Prace idą dalej i działamy z kosowskim zawieszeniem.
Rozebranie tłoczyska polega na zeszlifowaniu mosiężnej spoiny spomiędzy podkładek. Ja zeszlifowałem to szlfierką na niskich obrotach. Następnie radzę zabezpieczyć jakoś aluminiowe tłoczysko - np taśmą izolacyjną jak na zdjęciach, i wkręcić od dołu śrubę aby mieć jak uderzać małym młotkiem na tłok. Następnie zestaw w imadło, jakiś dystans pod podkładę - ja użyłem klucza rowerowego bo jest cienki, a następnie powoli wybijamy podkładkę cały czas obracając tłok w koło aby rozłożyć zerwanie spoiny na całym obwodzie, bo resztki spoiny jeszcze mogą trzymać podkładki od wewnętrznej strony. U mnie poszło bardzo lekko i jak widać na fotkach nic nie jest uszkodzone. Tłok mamy wolny i gotowy do toczenia, Przy składaniu nie będę dawał mosiężnego spoiwa tylko zaspawam podkładki migomatem.
Sprężyny z zawieszenia Kosa (śr zewn.~24,5mm) nie pasują do lagi od Suzuki GN ( laga - Kos śr. wewn. 26 mm, a GN 24mm )
Sprężyny umieściłem na pręcie gwintowanym 16 mm, a jako że był luz między sprężyną a prętem to zastosowałem taki arkusz plastiku jako zniwelowanie luzu ( na zdjęciu widać że arkusz plastiku jest tylko pod małą sprężyną ale ostatecznie zastosowałem go na całej długości obydwóch sprężyn). Następnie wszystko skręciłem, ale nie na chama żeby zwoje nie zaczęły się wyciskać i nie zmieniły swojej średnicy.
Następnie zamontowaliśmy z kumplem taki zestaw w tokarkę i szlifierką kątową z tarczą ścierną listkową zaczęliśmy zbierać z średnicy, niestety nożem tokarskim, za bardzo "rwało" sprężyny.

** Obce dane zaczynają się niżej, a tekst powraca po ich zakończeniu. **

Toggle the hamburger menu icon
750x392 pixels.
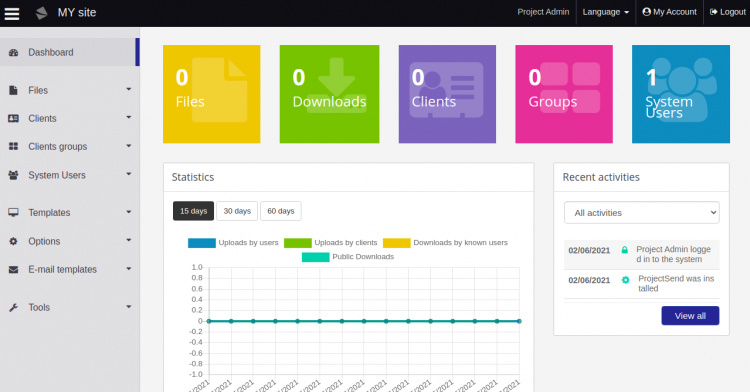pos(12,13)
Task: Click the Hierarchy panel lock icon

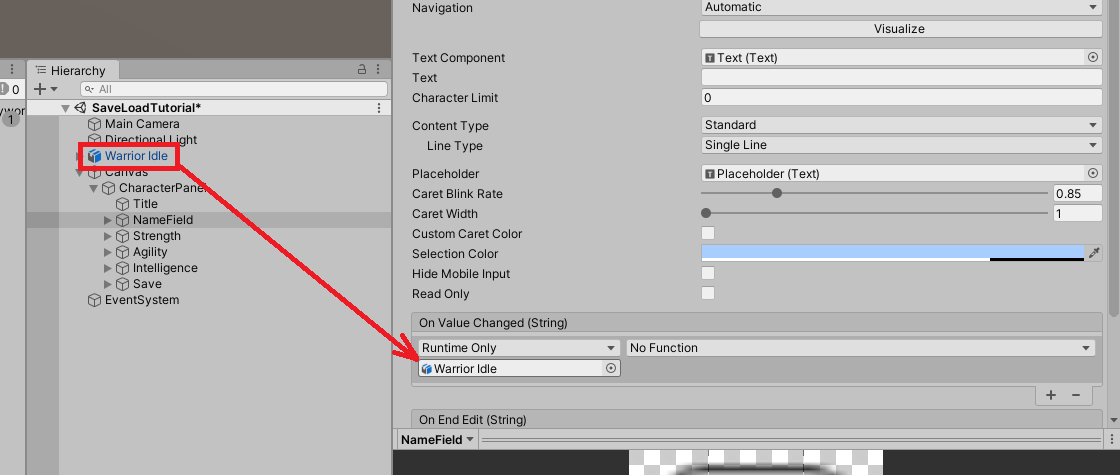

Sprężyny zeszlifowane i wymiar waha się od 23,10 mm - 23,25 mm- nie jest perfekcyjnie bo strzelaliśmy w luz 0,8 mm.. ale sprężyna wsuwa się oczywiście luźno w lagę.
Lagi od GN niestety nie byliśmy w stanie u niego przetoczyć, ponieważ jego uchwyt tokarski miał prześwit na wylot tylko 20 mm, a zaś z drugiej strony nie ma on okulara żeby wycentrować rurę na długości jeśli trzyma się ją tylko końcówką w szczękach uchwytu. Bez okulara pomimo idealnie wycentrowanej lagi w uchwycie, po przyłożeniu noża, lagę rwało i rozcentrowywowało i temat odpuściliśmy.
Ostatecznie oddałem oryginalną lagę od kosa jako wzornik i dwie sztuki nowych lag od GN do profesjonalnego tokarza, który ma skrócić lagi GN i od góry i od dołu, na wymiar kosowski, wytoczyć dolną średnicę na osadzenie blokady dolnej tłoczyka + rowek na segera, przetoczyć górny gwint lagi na ten od korek do kosa, oraz przetoczyć samo tłoczysko - i tutaj odniesienie do poprzedniego posta - różnica średnic między tłoczyskiem a lagą na wynosić około 0,5 mm i do tego dochodzi plastikowy pierścionek uszczelniający który ma niwelować resztę luzu i uszczelniać, mój plastikowy pierścionek jest zbyt zużyty i dlatego miałem luz tłoka w ladze o którym pisałem wyżej, choć za bardzo poszalałem bo nie wynosi on 1 mm tylko książkowe 0,5 mm bez pierścionka.
Na całe szczęście po stoczeniu tłoczyska na mniejszy rozmiar (z 25,5 mm na 23,5mm) mój zużyty pierścień teraz będzie nadawał się idealnie pod lagę od GN.
Przewidywany odbiór lag w przyszły wtorek - cena za w/w robotę u profesjonalnego tokarza wyceniona na 150 zł.
Wymiary i zdjęcia w przyszłym tygodniu.